Entering edit mode
2.5 years ago
wiscoyogi
▴
40
I have some data with high PCR duplicates that I need to deduplicate with Picard MarkDuplicates. However, the outputted bam from Picard needs to be unsorted for the downstream program using the output of Picard.
I tried running picard with ASSUME_SORT_ORDER unsorted, but got the following error:
9 To get help, see http://broadinstitute.github.io/picard/index.html#GettingHelp
10 picard.PicardException: This program requires input that are either coordinate or query sorted (according to the header, or at least ASSUME_SORT_ORDER and the content.) Found ASSUME_SORT_ORDER=unsorted and header sortorder=unsorted
Either (1) is there a way to unsort a bam file from Picard? (2) is there a way to run Picard on an unsorted bam file, which the documentation suggests but this error message implies otherwise?

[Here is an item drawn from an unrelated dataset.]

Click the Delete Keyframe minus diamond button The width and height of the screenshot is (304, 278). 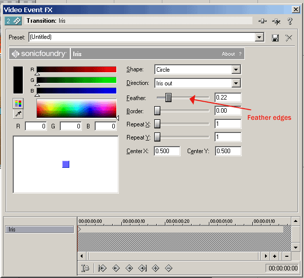tap(169, 268)
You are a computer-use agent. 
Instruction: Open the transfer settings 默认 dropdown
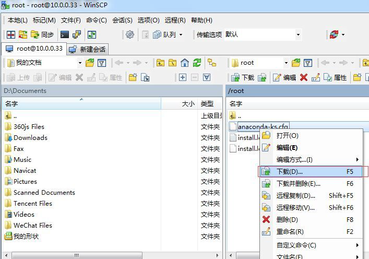point(298,34)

can you elaborate more on this?
as best Picard Tools can tell your BAM file is unsorted, but to mark duplicates your input needs to be a BAM file that is sorted by genomic coordinates, see documentation for details: https://broadinstitute.github.io/picard/command-line-overview.html#MarkDuplicates
For sorting a BAM file see
samtools sort
http://www.htslib.org/doc/samtools-sort.htmlmy problem is that the program im feeding the de-duplicated files to requires an unsorted bam file.
is there a way to unsort a bam file?
There is no such thing. A bam can be sorted by mapping coordinates, or it can be sorted by query name. The documentation linked to above says that it can accept both query or coordinate sorted bams as input, though what it does with unmapped reads is different.